As for your theory of relativity about pain, my father was once in the hospital next to a man who it was said had third-degree burns over 90% of his body. Needless to say, he didn't survive, but while he did, his pain was such that no drug could reach it, and his screams still ring in my psyche forty years later. How my father survived listening to that hour after hour, I'll never know.
Drugs and alcohol make a great combination. Drugs for the patient... alcohol for the parent.
All the best.
But the biggest lesson I learned about pain -- especially emotional pain -- was in AA. Let go. It's always helped me in emergency situations with my kids to let go of MY pain and concentrate on what they need to see and hear. Recently one of my girls actually told me how much she admired my ability to think fast and stay calm in an emergency (like getting her finger locked in a car door).
I wish I'd had the same ability when it was an emotional emergency. I'm better now -- I can step outside of the situation (when I have to) and do what's necessary. Later I'll laugh hysterically or sob uncontrollably.
Wise post and well-placed morals. My prayers are with you and yours.
I suffer quite strongly from physical pain with Lupus. I have now had it 20+. Pain is relative sometimes for me. being allergic to opiates causes me many problems. Now I take no pills of any kind and have not for two years. I have learned to cope with that one.
Emotional pain is a different animal to me. It hurts worse somehow, maybe because I ended a long marriage that leaves me bitter still over it all. Maybe it is because my kids from that marriage still give me so much grief. My ex certainly won the kid wars that come with marriage breakups.
But laying that aside most of us learn to cope with any pain life brings I think and are better people for it.
I am hoping your daughter comes out with a better situation in life. As a parent I am sure it is hard to cope with this. My prayers are with you and her Jeff. Always.

* [Input data]:
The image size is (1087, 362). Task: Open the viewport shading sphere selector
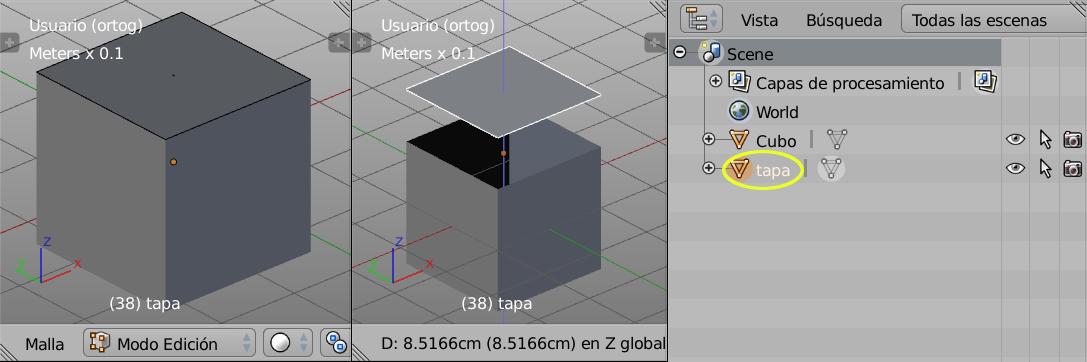click(288, 343)
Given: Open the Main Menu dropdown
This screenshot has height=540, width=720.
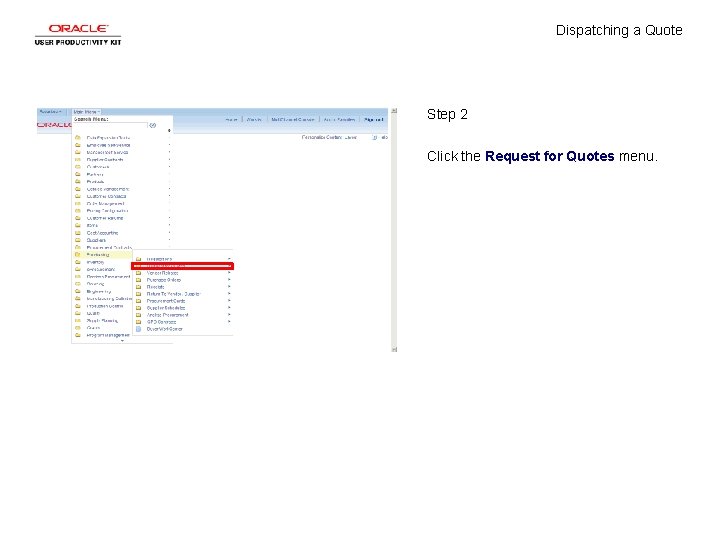Looking at the screenshot, I should point(87,112).
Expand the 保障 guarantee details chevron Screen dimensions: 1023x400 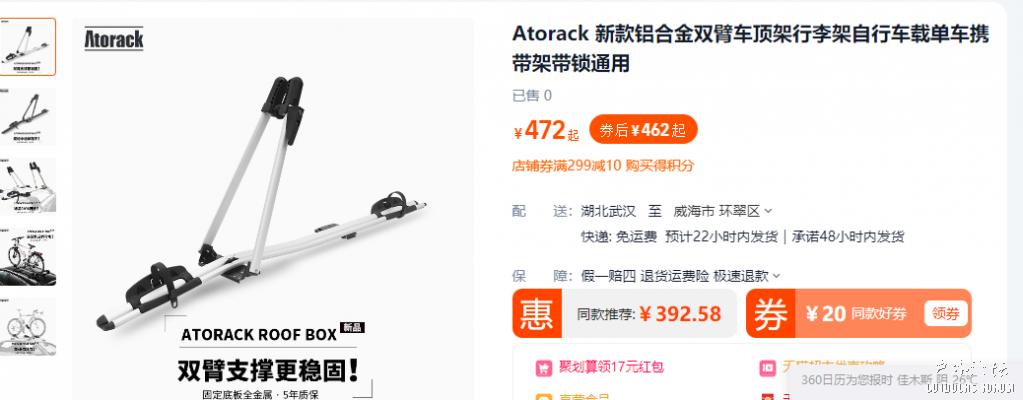tap(776, 276)
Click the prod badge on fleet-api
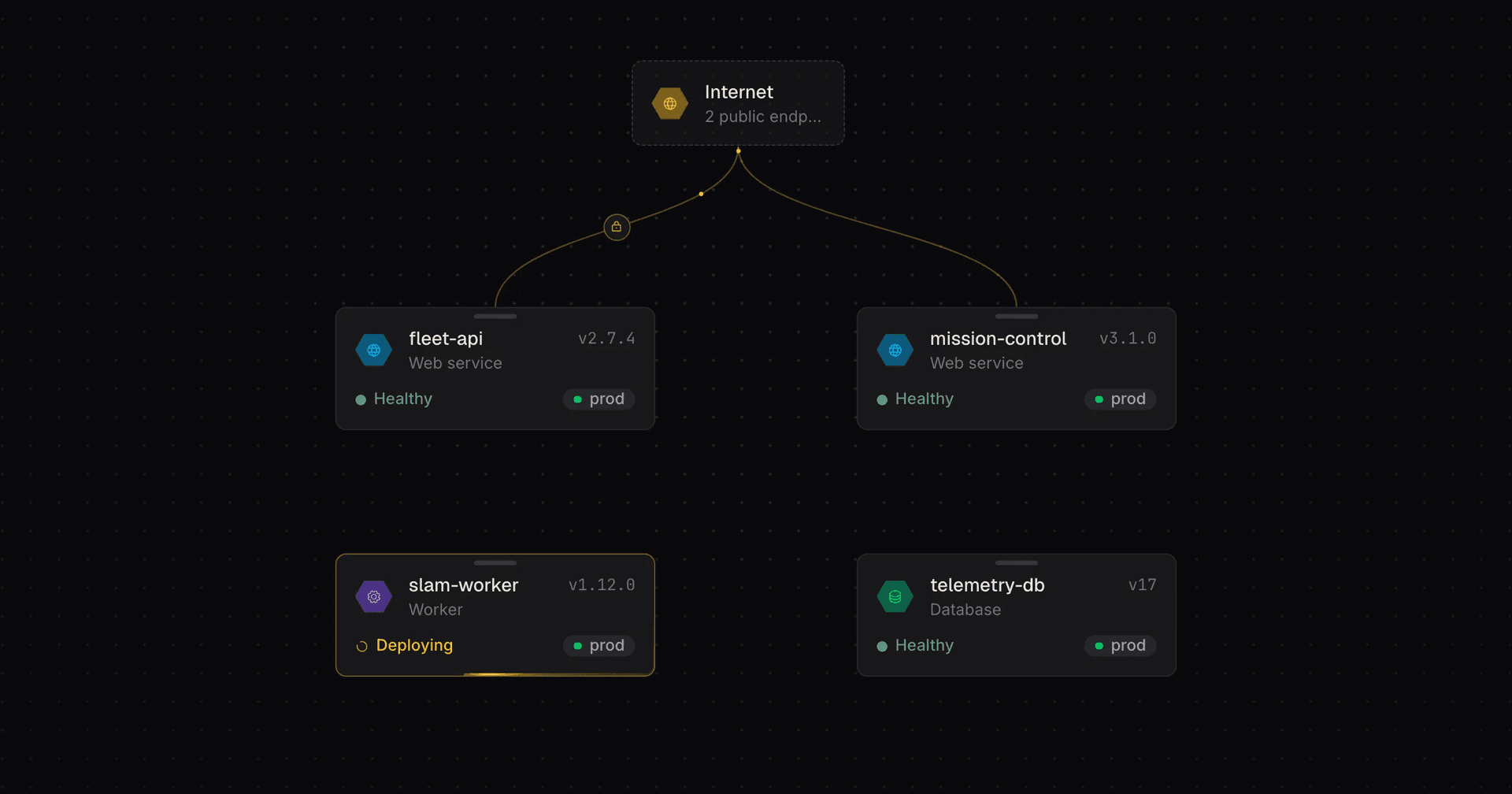1512x794 pixels. point(599,399)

* [Goal of the exercise]:
Continue the reader comments about coping with pain from the point where they stop, adding one more comment in the same voice.

* [Result]:
I have scoliosis too. I wore a Milwaukee brace (the kind that reaches from collar-around-neck to plastic-girdle-around hips) for a few years in high school.
I didn't know how hard it was on my mother until 15 years later. I was self-absorbed teenager, and it simply didn't occur to me that mom was freaking out too.
When I was in my thirties, she, a social worker, confessed that she still felt guilty that she hadn't set up some kind of support group for me. I was incredulous: before I got the brace, she introduced me to another girl who'd worn the same kind of brace and left us alone to talk.
That was a lesson that has lasted my entire life: find someone else who has had a similar experience, and talk with them. I made sure my mom knew how grateful I was to her for showing me that.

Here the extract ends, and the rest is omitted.